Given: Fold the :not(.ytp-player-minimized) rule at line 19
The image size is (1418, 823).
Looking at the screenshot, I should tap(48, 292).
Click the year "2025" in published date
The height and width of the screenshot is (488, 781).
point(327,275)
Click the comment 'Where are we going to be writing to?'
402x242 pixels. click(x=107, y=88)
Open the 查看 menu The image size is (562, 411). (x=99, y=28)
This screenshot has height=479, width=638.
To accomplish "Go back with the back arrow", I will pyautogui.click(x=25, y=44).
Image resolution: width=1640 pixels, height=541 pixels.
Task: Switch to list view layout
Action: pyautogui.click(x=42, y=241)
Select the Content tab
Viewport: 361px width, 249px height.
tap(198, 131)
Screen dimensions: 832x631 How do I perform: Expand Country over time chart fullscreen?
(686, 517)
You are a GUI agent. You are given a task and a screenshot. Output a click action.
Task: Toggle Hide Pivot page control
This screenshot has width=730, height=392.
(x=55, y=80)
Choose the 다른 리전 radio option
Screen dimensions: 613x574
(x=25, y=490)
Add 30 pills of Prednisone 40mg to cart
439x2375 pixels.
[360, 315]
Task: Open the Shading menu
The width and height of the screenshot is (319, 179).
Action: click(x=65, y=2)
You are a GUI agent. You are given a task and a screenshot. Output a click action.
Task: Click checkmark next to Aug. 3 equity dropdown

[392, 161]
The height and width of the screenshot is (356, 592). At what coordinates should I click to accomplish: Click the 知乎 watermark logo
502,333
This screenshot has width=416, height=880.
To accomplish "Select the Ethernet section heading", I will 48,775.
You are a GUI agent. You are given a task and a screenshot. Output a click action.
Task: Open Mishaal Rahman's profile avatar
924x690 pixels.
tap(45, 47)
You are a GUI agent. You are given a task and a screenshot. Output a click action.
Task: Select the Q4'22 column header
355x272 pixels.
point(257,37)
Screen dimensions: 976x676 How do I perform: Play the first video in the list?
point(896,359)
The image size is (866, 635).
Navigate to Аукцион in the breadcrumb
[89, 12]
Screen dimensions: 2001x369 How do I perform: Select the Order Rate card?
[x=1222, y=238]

What to produce | All that belongs in the answer is the run of lines above from the line containing "The image size is (1418, 823)." through the line containing "This screenshot has width=416, height=880.", exactly as written.

Answer section |
The image size is (1418, 823).
Looking at the screenshot, I should tap(48, 292).
Click the year "2025" in published date
The height and width of the screenshot is (488, 781).
point(327,275)
Click the comment 'Where are we going to be writing to?'
402x242 pixels. click(x=107, y=88)
Open the 查看 menu The image size is (562, 411). (x=99, y=28)
This screenshot has height=479, width=638.
To accomplish "Go back with the back arrow", I will pyautogui.click(x=25, y=44).
Image resolution: width=1640 pixels, height=541 pixels.
Task: Switch to list view layout
Action: pyautogui.click(x=42, y=241)
Select the Content tab
Viewport: 361px width, 249px height.
tap(198, 131)
Screen dimensions: 832x631 How do I perform: Expand Country over time chart fullscreen?
(686, 517)
You are a GUI agent. You are given a task and a screenshot. Output a click action.
Task: Toggle Hide Pivot page control
This screenshot has width=730, height=392.
(x=55, y=80)
Choose the 다른 리전 radio option
Screen dimensions: 613x574
(x=25, y=490)
Add 30 pills of Prednisone 40mg to cart
439x2375 pixels.
[360, 315]
Task: Open the Shading menu
The width and height of the screenshot is (319, 179).
Action: click(x=65, y=2)
You are a GUI agent. You are given a task and a screenshot. Output a click action.
Task: Click checkmark next to Aug. 3 equity dropdown

[392, 161]
The height and width of the screenshot is (356, 592). At what coordinates should I click to accomplish: Click the 知乎 watermark logo
502,333
This screenshot has width=416, height=880.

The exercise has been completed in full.